Environmentally friendly methods of energy are becoming more important and more desirable in recent years, due to already damaging effects of climate change on the environment. Sustainable methods of energy are high in demand. In challenging times it is important to explore opportunities for job creation and fuel cost savings while reducing significant levels of GHG emissions.
Ireland imports all of its oil and coal and 90% of its gas. This is increasing the vulnerability of energy security in the country. Currently Ireland is spending €6 billion per annum to pay for fossil fuel imports (2015). Achieving a low carbon economy requires developing renewable energy sources. The west of Ireland has large renewable energy potential in terms of developing wind farms, ocean energy and biomass energy.
Opportunities in the West Coast of Ireland
The west coast of Ireland is recognised as having some of the world’s greatest wind and wave resources. There is a number of existing renewable energy developments in the region, mainly wind farms, as well as a number of proposed developments. At present there are 7 wind farms operating throughout county Mayo. An additional 5 wind farms have been granted planning permission. In terms of looking at long term sustainable solutions, in addition to onshore wind, other renewable energies such as offshore wind, wave and tidal and biomass energy have great potential to contribute to generating vast amounts of energy. There are 2 small hydropower stations situated in the county (Mayo County Council, 2016). Microrenewables are becoming a resourceful way of creating electricity for both homes and commercial buildings. This is done through the application of solar energy, heat pumps, micro wind turbines and biomass technologies.

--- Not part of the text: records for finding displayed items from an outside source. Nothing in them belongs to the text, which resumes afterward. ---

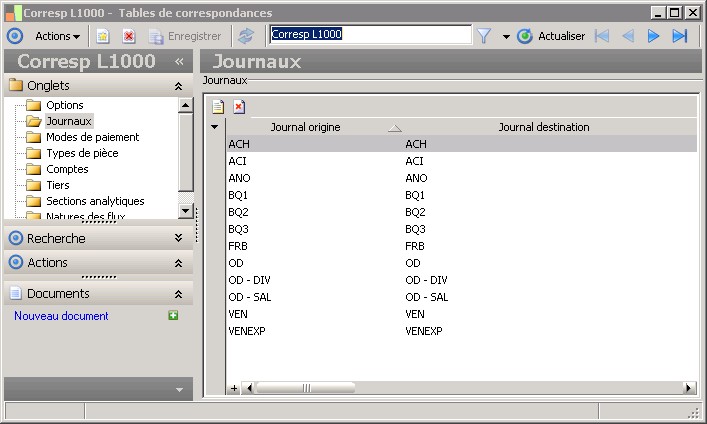Click the red delete icon in main toolbar
The height and width of the screenshot is (424, 707).
click(129, 36)
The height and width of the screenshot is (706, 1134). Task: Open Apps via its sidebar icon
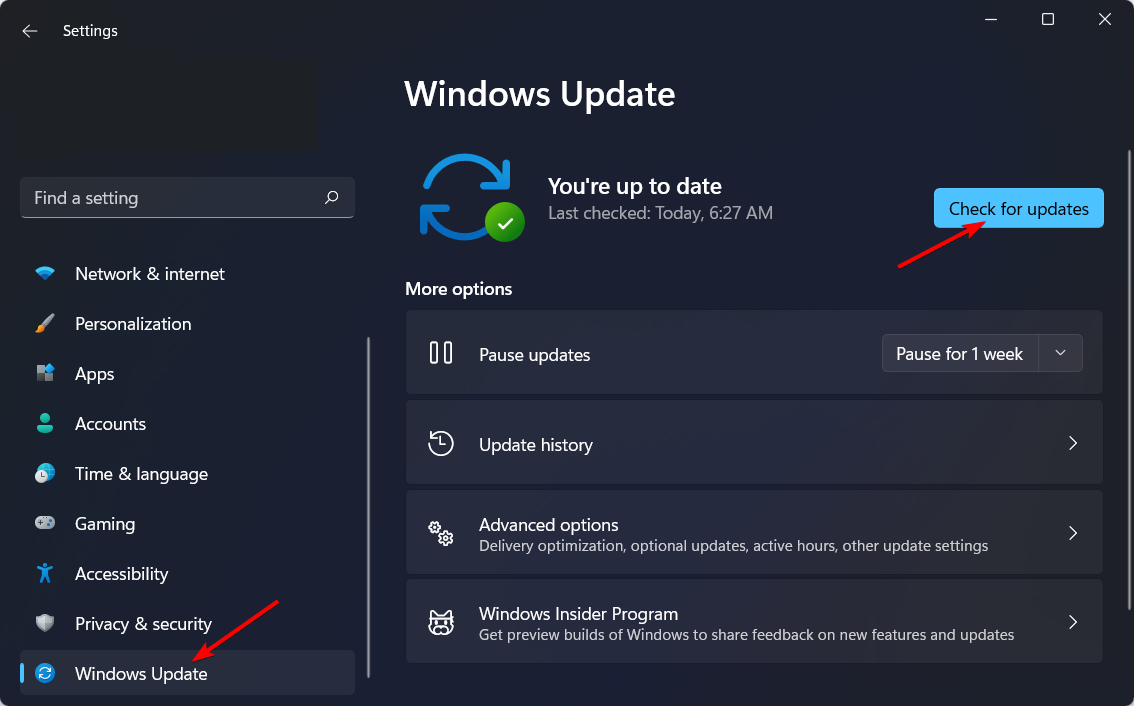coord(45,373)
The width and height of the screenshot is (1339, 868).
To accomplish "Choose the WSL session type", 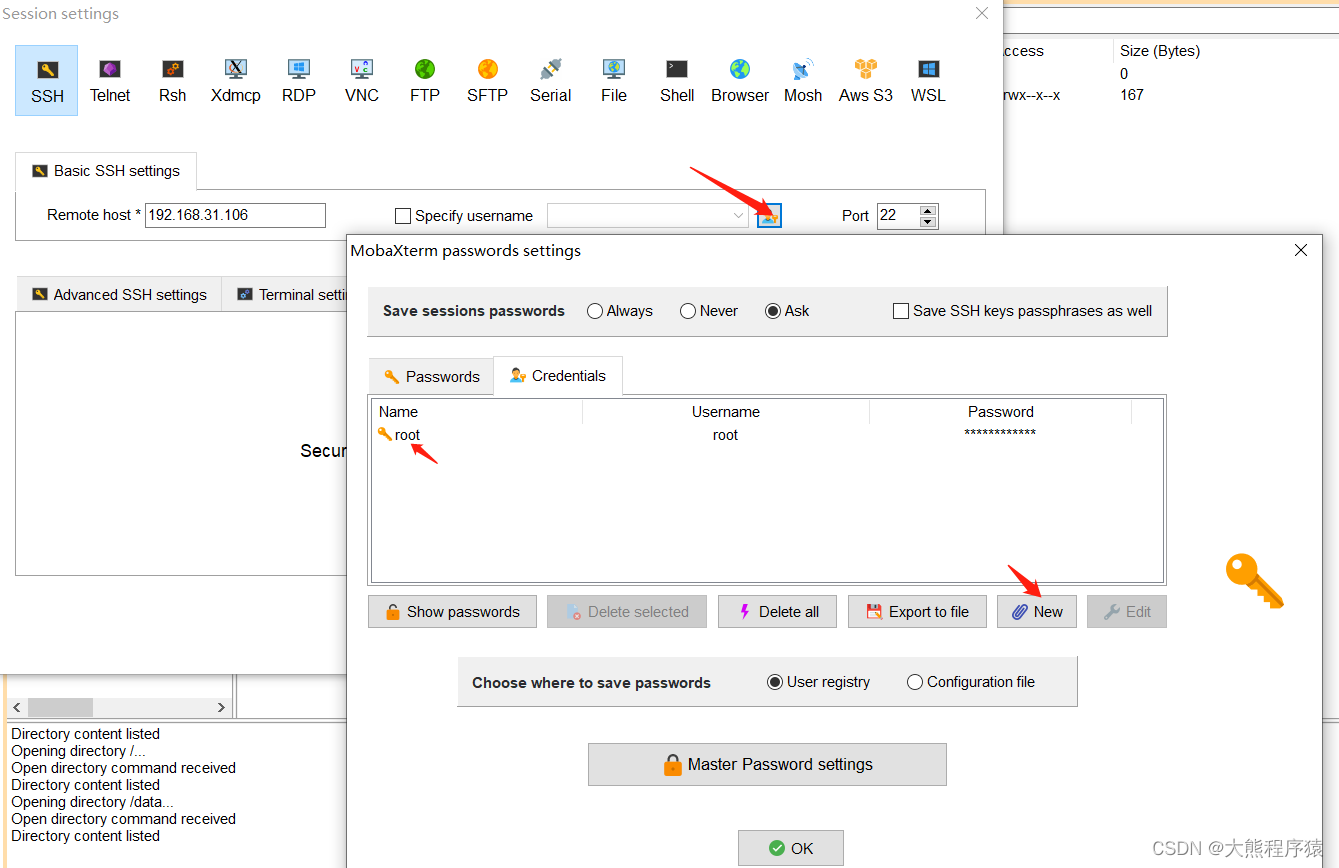I will [927, 80].
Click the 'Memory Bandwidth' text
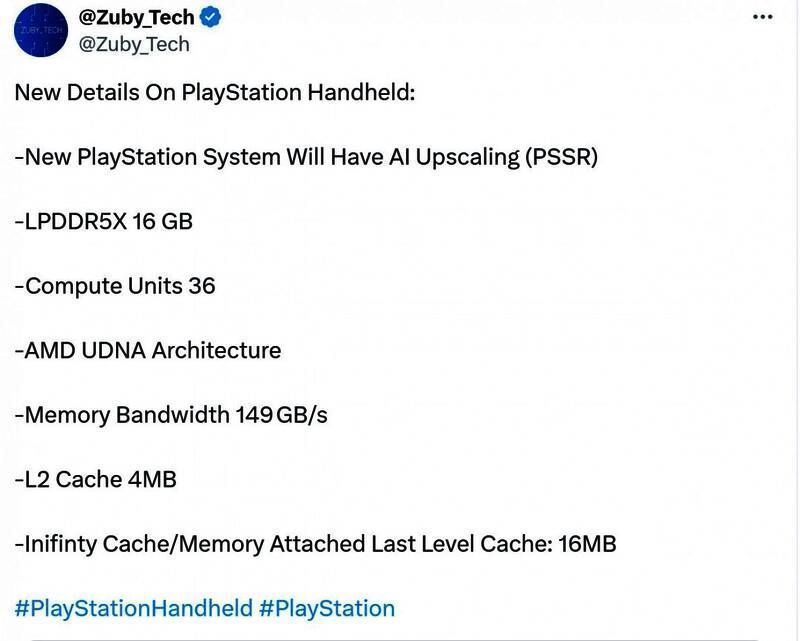 (x=128, y=415)
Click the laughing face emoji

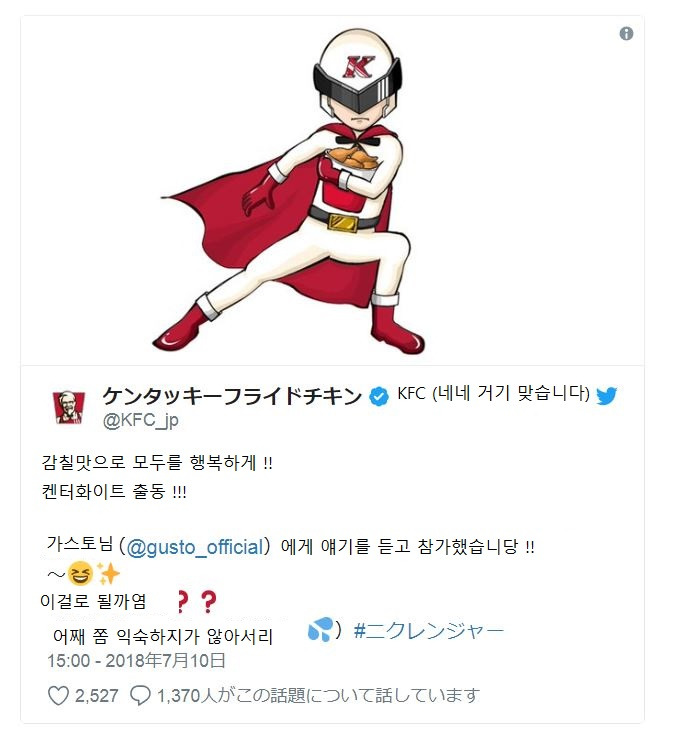(x=80, y=573)
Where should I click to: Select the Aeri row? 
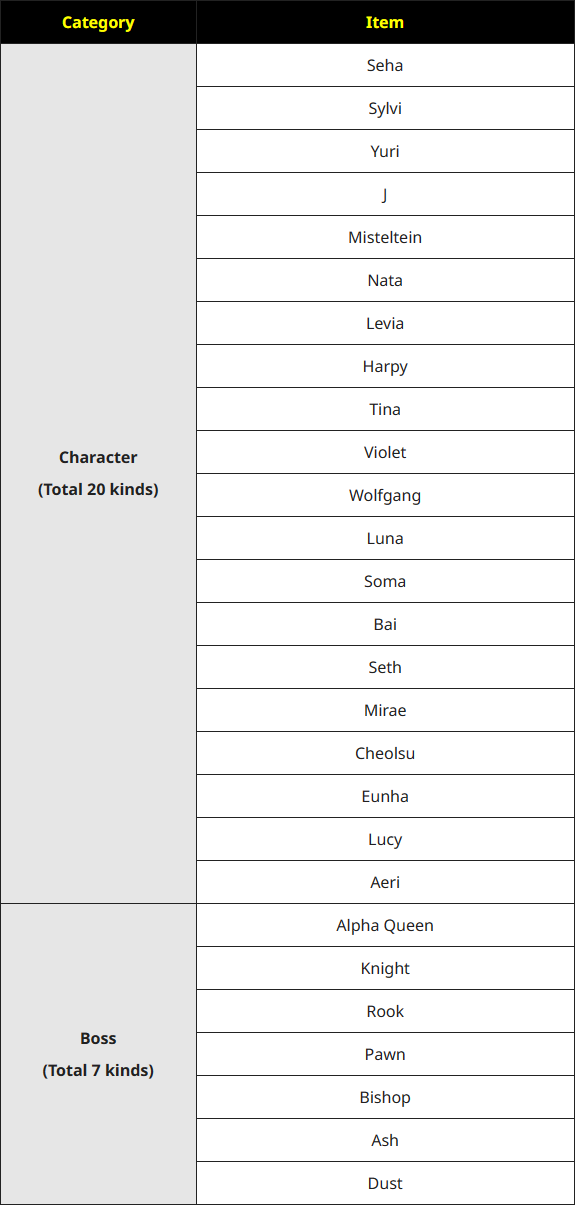(x=385, y=882)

The west of Ireland has wave power levels among the highest in Europe. There is an average wave power of 76Kw off the west coast. Wave power is currently at an early stage in development. In the long term, wave energy has considerable potential. The Bioenergy sector has potential to expand. Advantages of biomass include the fact that it is widely abundant and can be grown on unused agricultural and marginal land. By replacing imported fossil fuels with Bioenergy, Ireland could increase its self sufficiency as well as adopting an energy alternative that will reduce GHG emissions. Bioenergy has great potential to promote sustainable rural development. It can be used as a fuel for transport or to produce heat and power. It can make an important contribution to the use of renewable energy in reducing climate change. It is very important that it is produced sustainably in order to bring about carbon savings and also to avoid any negative impacts to biodiversity and the environment. The western region of Ireland could develop a sustainable, renewable energy resource which could deliver over 10% of the regions heat by 2020 along with creating around 1,000 jobs (Western Development Commission, 2010).
With these potential opportunities in mind, Clár ICH, as part of the RECENT project, support communities to become more energy efficient. As part of this support we work with various organisations, including the Sustainable Energy Authority of Ireland.